Abstract A30: Melatonin suppresses invasion and epithelial to mesenchymal transition in non-small cell lung cancer cells via inhibition of ZNF746 signaling.

Abstract

Abstract Though ZNF 746 known as Parkin-interacting substrate (PARIS) was reported to repress PGC-1α and its target gene NRF-1 leading to the neurodegeneration in Parkinson's disease, its function in tumorigenesis has not been investigated until now. Thus, in the present study, the role of ZNF746 was investigated in the invasion and epithelial to mesenchymal transition (EMT) in ZNF746 overexpressed H460 non-small cell lung cancer (NSCLC) cells. Invasion assay showed that inhibition of ZNF 746 using siRNA transfection method inhibited the invasion of H460 cells using Boyden chamber. Real-time quantitative RT-PCR (RT-qPCR) revealed that the silencing of ZNF 746 attenuated the expression of matrix metalloproteinase (MMP) 1, MMP2 and MMP 9, but not MMP7 in H460 cells.
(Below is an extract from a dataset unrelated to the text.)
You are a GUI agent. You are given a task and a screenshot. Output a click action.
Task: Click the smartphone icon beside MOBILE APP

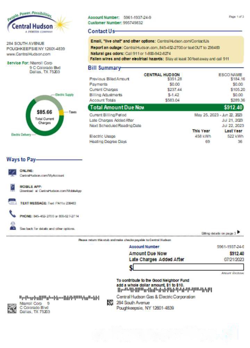point(13,188)
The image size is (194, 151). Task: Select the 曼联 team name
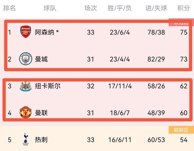pyautogui.click(x=41, y=113)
Immunoblotting assay revealed that the expressions of E-cadherin of epithelial phenotype were up-regulated, while Slug was down-regulated in ZNF746 siRNA transfected H460 cells. Consistently, mRNA expression of E-cadherin was up-regulated while Vimentin or Slug, Twist, ZEB as EMT key transcriptional factors were suppressed in ZNF746 siRNA transfected H460 cells. Also, mRNA expression of transcriptional marker Nanog and Octamer-binding transcriptional factor 4 (OCT4) known to enhance malignancy and metastasis in lung adenocarcinoma was suppressed in ZNF746 siRNA transfected H460 cells. Interestingly, the endogenous expression of ZNF746 was induced in parallel with Twist at protein level during hypoxia. Moreover, we found that ZNF746 overexpressed cell lines, A549 and H460 were inhibited invasion and migration along with ZNF746 by melatonin. Overall, our findings suggest that ZNF746 can be an important target molecule in metastasis of lung cancer and melatonin may have the potential as an inhibitor of ZNF746 in NSCLC cells Citation Format: Bonglee Kim, Duckgue Lee, Sunghoon Kim. Melatonin suppresses invasion and epithelial to mesenchymal transition in non-small cell lung cancer cells via inhibition of ZNF746 signaling. [abstract]. In: Proceedings of the AACR-IASLC Joint Conference on Molecular Origins of Lung Cancer; 2014 Jan 6-9; San Diego, CA. Philadelphia (PA): AACR; Clin Cancer Res 2014;20(2Suppl):Abstract nr A30.